🤖 AI Summary
In claim verification, self-improvement methods suffer from erroneous reasoning contamination and performance degradation due to low-quality reasoning chains misaligned with binary truth labels. To address this, we propose a structured reasoning framework specifically designed for claim verification, comprising three stages: claim decomposition, entity analysis, and evidence-anchored verification. We introduce the first multi-granularity supervision signal design, incorporating structural correctness constraints into the self-improvement paradigm. Our approach integrates structured prompt engineering, phased fine-tuning (warm-up followed by self-improvement), and a dual-filtering mechanism based on both reasoning-chain quality and answer consistency.

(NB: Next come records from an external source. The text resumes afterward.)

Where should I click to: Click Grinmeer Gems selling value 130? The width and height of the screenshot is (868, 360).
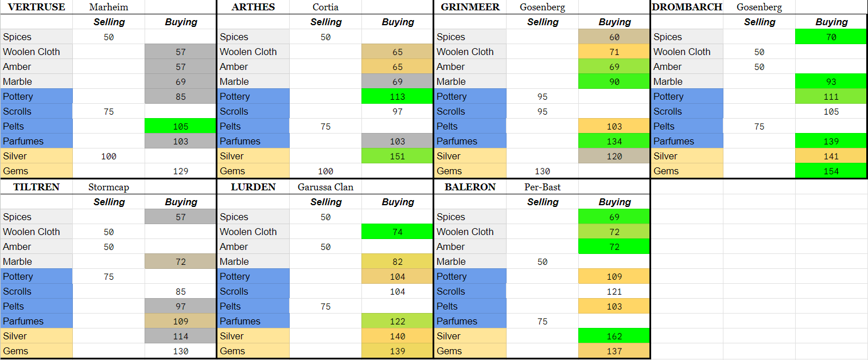pos(542,171)
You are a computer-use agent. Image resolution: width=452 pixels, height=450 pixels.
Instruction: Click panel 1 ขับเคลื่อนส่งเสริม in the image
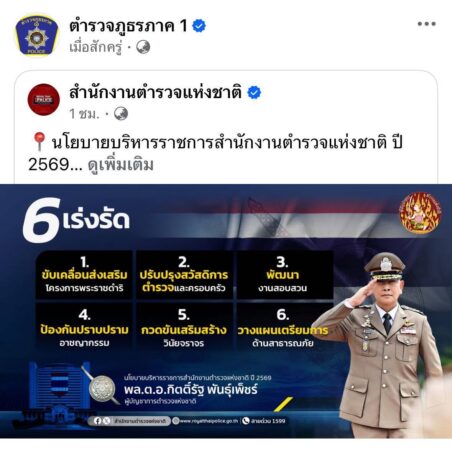click(84, 275)

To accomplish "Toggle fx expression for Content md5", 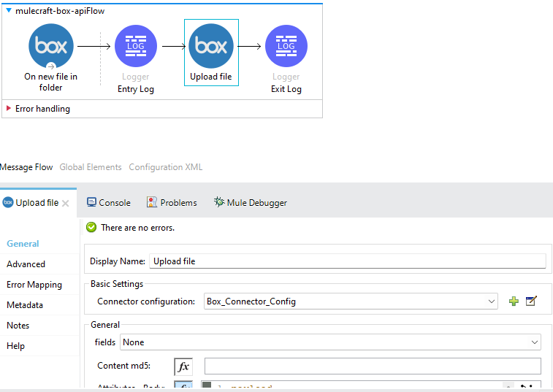I will coord(183,366).
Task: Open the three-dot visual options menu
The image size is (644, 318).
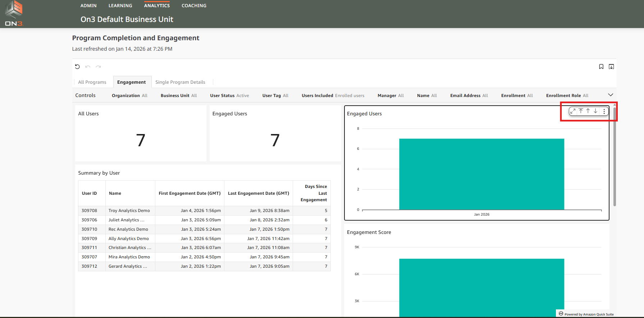Action: coord(604,111)
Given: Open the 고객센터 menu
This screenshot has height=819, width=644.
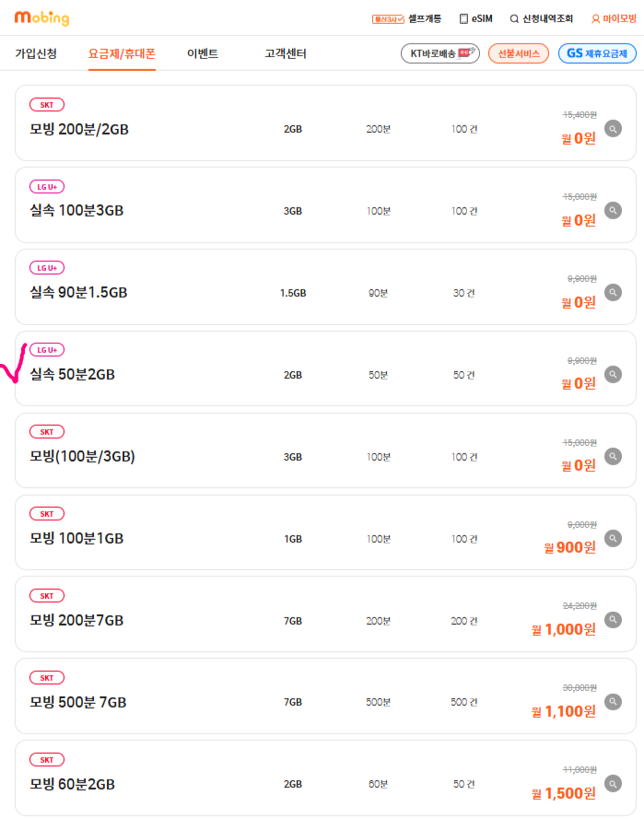Looking at the screenshot, I should [x=286, y=53].
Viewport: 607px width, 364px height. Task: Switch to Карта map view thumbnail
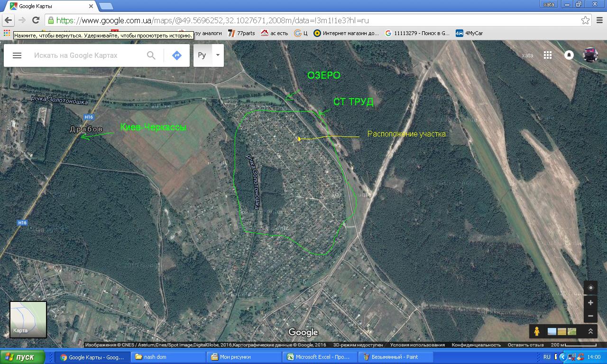pyautogui.click(x=28, y=319)
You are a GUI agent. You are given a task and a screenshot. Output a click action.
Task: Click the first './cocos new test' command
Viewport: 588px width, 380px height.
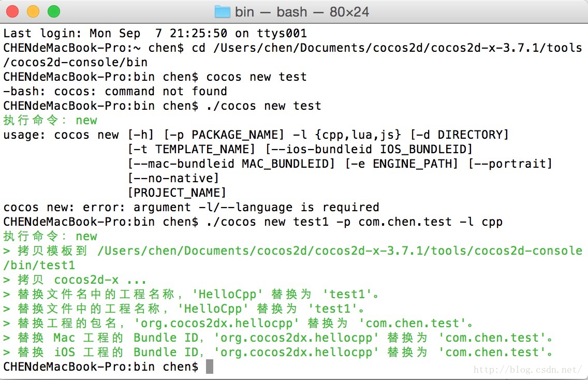[x=263, y=106]
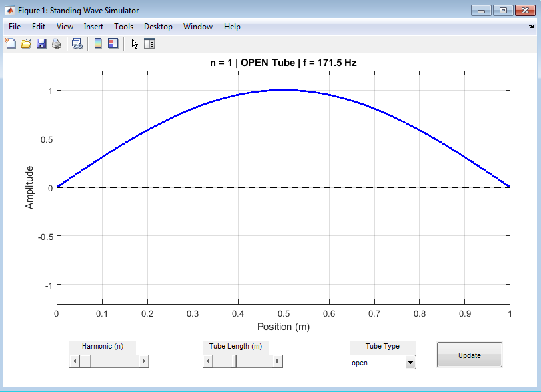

Evaluated on the HOVER dataset, our method achieves a 31.4% improvement over strong baselines and outperforms standard chain-of-thought approaches by 20.7%, significantly enhancing reasoning reliability and verification accuracy.
📝 Abstract
Claim verification is the task of determining whether a claim is supported or refuted by evidence. Self-improvement methods, where reasoning chains are generated and those leading to correct results are selected for training, have succeeded in tasks like mathematical problem solving. However, in claim verification, this approach struggles. Low-quality reasoning chains may falsely match binary truth labels, introducing faulty reasoning into the self-improvement process and ultimately degrading performance. To address this, we propose STRIVE: Structured Reasoning for Self-Improved Verification. Our method introduces a structured reasoning design with Claim Decomposition, Entity Analysis, and Evidence Grounding Verification. These components improve reasoning quality, reduce errors, and provide additional supervision signals for self-improvement. STRIVE begins with a warm-up phase, where the base model is fine-tuned on a small number of annotated examples to learn the structured reasoning design. It is then applied to generate reasoning chains for all training examples, selecting only those that are correct and structurally sound for subsequent self-improvement training. We demonstrate that STRIVE achieves significant improvements over baseline models, with a 31.4% performance gain over the base model and 20.7% over Chain of Thought on the HOVER datasets, highlighting its effectiveness.